The certainty value is a value between 0 and 100, indicating the percentage certainty of the tolerance value. Zero means there is no certainty of the tolerance, and thus, it shouldn't be trusted to any degree of accuracy. A value of 100 indicates that the tolerance value is very accurate.


The time source is information indicating the source of time for the observer system. This may be a URL for a time server, or simply a local time source, such as a hardware clock.


The time zone is the new time zone string representing the time zone of this clock.

Target (Optional)

The target of an event is the account or protected resource upon which the initiator is attempting to act, thereby provoking the generation of an event. A target is described in terms of an account and an entity (described below), as well as an optional and unspecified Data object. The Data object is a set of name/value pairs describing class-specific attributes of the actor. The schema does not define the actual fields, as different classes will have a unique set of data attributes (if any).

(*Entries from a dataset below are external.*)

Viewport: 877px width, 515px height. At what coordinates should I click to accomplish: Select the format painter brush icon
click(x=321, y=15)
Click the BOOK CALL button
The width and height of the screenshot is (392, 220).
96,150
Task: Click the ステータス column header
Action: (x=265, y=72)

The observer of an event is the authenticated identity of an entity (service) that is monitoring the system, and generating events based on initiator actions. An observer is described in terms of an account and an entity (described below).

Referenced Classes

The observer, initiator, and target fields contain references to the account and entity classes defined separately within the schema. These other classes identify key attributes of the three primary actors within an audit event.

Account Class

The account class represents the identity of the actor. This identity is relative to an authentication realm or Domain. Both an account name and an account Id are provides, although only the Id is really required. The Name is for human readability.

Account Domain

The account Domain defines the authentication authority of the actor. Account identifiers mean very little without an authentication authority.

Account Name

The account Name is optional, providing human readability.

Account Id

The account Id is a unique identifier of the account within the authentication Domain.

Entity Class

The entity class describes the location of the actor. This location is defined in terms of a system access end point (IP network) address and a system access end point (host/domain) name. Additional fields are also available to describe the service and component names within the software that manages the above end points.

Entity SysAddr

An IP address describing the access end point of the software actor. The IP address is displayed as IP Address:Port. For example:

  • IPv4:

  • IPv6: [2015::15]:43333

Note that internal event IP address is displayed as

Entity SysName

A host/domain name describing the access end point of the software actor.

Entity SvcName

A service name further describing the service that manages the above end point.

Entity SvcComp

A service component name describing the component within the above service.